< Ecclesiastes 6 >
1 I have observed another evil here on earth, and it has a great impact on humanity.
Güneşin altında insana ağır gelen bir kötülük gördüm:
2 God gives wealth, possessions, and honor to someone. They have everything they want. But God doesn't let them enjoy what they have. Instead somebody else does! This is hard to fathom, and is truly evil.
Adam vardır, Tanrı kendisine mal, mülk, saygınlık verir, yerine gelmeyecek isteği yoktur. Ama Tanrı yemesine izin vermez; bir yabancı yer. Bu da boş ve acı bir derttir.
3 A man could have one hundred children, and grow old, but it wouldn't matter how long his life was if he couldn't enjoy it and at the end receive a decent burial. I would say that a stillborn child would be better off than him.

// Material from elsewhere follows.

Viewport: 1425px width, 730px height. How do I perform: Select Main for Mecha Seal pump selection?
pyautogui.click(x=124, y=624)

Bir adam yüz çocuk babası olup uzun yıllar yaşamış, ama uzun ömrüne karşılık, zenginliğin tadını çıkaramamış, bir mezara bile gömülmemişse, düşük çocuk ondan iyidir derim.
4 The way a stillborn child comes into the world and then leaves is painfully hard to understand—arriving and departing in darkness—and who he would have been is never known.

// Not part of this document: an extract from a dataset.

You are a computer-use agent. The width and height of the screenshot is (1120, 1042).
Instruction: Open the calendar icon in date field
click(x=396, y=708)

Çünkü düşük çocuk boş yere doğuyor, karanlık içinde geçip gidiyor, adı karanlığa gömülüyor.
5 He never saw the light of day or knew what it was like to live. Yet the child finds rest, and not this man.

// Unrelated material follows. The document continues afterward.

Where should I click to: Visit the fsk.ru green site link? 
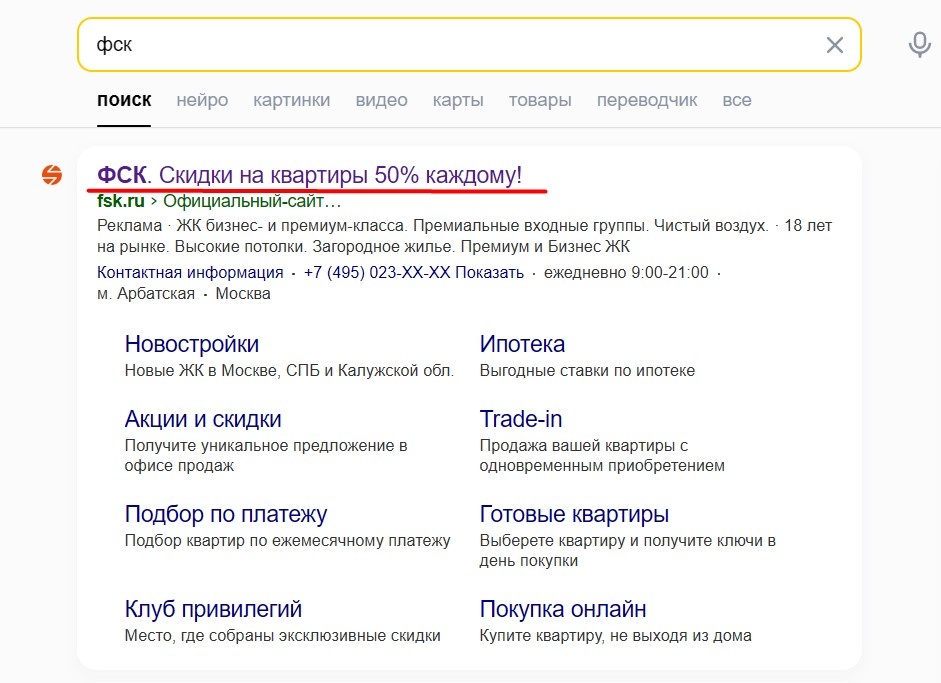click(121, 201)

Ne güneş yüzü görüyor, ne de bir şey tanıyor. Öbür adam iki kez biner yıl yaşasa bile mutluluk duymaz, düşük çocuk ondan rahattır. Hepsi aynı yere gitmiyor mu?
6 Even if this man were to live a thousand years twice over he still wouldn't be happy. Don't we all end up in the same place—the grave?
7 Everyone works so they can live, but they're never satisfied.
İnsan hep boğazı için çalışır, Yine de doymaz.
8 So then, what real advantage do wise people have over those who are fools? And do poor people really gain anything in knowing how to behave in front of others?
Bilgenin akılsızdan ne üstünlüğü var? Yoksul başkasına nasıl davranacağını bilmekle ne yarar sağlar?
9 Be happy with what you have instead of running after what you don't! But this is also hard to do, like running after the wind.
Gözün gördüğü gönlün çektiğinden iyidir. Bu da boş ve rüzgarı kovalamaya kalkışmaktır.
10 Everything that exists has already been described. Everyone knows what people are like, and that you can't win an argument with a superior.
Ne varsa, adı çoktan konmuştur, İnsanın da ne olduğu biliniyor. Kimse kendinden güçlü olanla çekişemez.
11 For the more words you use, the harder it is to make sense. So what's the point?
Söz çoğaldıkça anlam azalır, Bunun kime yararı olur?
12 Who knows what's best for us and our lives? During our short lives that pass like shadows we have many unanswered questions. And who can tell us what will happen when we're gone?
Çünkü gölge gibi gelip geçen kısa ve boş ömründe insana neyin yararlı olduğunu kim bilebilir? Bir adama kendisinden sonra güneşin altında neler olacağını kim söyleyebilir?